The lights are down barely three seconds before mayhem breaks loose at the Public Theater’s production of “Ain’t No Mo’.” That’s when the regular recorded welcome from Oskar Eustis, the Public’s artistic director, gets rudely and hilariously hijacked by Peaches, an airport gate attendant making a preboarding announcement.
“Ladies and gentlemen” — and that’s as much as I can quote, because Peaches, who is also the play’s author, Jordan E. Cooper, has quite the vocabulary. But the gist is this: Fasten your seatbelts; it’s going to be a bumpy night.
Yes, “Ain’t No Mo’,” which opened on Wednesday, is bumpy. It’s also thrilling, bewildering, campy, shrewd, mortifying, scary, devastating and deep.

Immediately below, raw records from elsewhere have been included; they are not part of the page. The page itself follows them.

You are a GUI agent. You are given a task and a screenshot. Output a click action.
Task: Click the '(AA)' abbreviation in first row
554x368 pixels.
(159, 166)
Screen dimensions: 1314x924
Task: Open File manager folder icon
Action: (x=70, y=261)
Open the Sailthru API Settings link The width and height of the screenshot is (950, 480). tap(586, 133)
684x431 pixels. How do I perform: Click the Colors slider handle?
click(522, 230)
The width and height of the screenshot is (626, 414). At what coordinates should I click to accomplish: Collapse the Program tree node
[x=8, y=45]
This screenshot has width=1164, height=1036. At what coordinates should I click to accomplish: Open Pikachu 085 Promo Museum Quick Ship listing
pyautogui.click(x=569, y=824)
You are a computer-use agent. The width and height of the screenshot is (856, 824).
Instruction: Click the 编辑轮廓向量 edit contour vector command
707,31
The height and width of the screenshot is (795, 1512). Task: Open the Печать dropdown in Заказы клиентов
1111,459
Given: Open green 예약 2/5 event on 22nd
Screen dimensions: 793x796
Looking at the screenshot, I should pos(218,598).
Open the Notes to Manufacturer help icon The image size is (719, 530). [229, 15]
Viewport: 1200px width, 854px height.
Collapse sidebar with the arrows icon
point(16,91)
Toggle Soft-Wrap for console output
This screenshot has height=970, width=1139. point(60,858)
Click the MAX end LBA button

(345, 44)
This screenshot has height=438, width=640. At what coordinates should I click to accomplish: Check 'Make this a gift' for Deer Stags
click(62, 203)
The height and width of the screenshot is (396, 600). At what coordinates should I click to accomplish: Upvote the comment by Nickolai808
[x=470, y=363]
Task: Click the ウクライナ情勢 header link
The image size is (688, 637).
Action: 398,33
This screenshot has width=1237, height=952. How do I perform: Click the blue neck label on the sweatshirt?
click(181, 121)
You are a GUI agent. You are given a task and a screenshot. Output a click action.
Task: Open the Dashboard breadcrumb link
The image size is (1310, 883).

What Mr. Cooper has attempted, and the director Stevie Walker-Webb has brought close to fruition, is nothing less than a spiritual portrait of black American life right now, with all its terrors, hopes and contradictions. But this is no naturalistic living room drama. To bring his jumble of feelings to life, Mr. Cooper grabs every genre he can. Satire, allegory, minstrelsy and speculative fiction all come into it.
The result is an anthology of loosely linked bits built on a shocking premise: What if at some point in the “beyond now,” in order to solve the problem of racism in America without whites having to do anything, the government offered all black citizens descended from slaves one-way airfare back to Africa? And what if almost all of them took up the offer?
Certainly Peaches plans to go; it’s a good deal with a lousy alternative. “If you stay here,” she says, “you only got two choices for guaranteed housing, and that’s either a cell or a coffin.”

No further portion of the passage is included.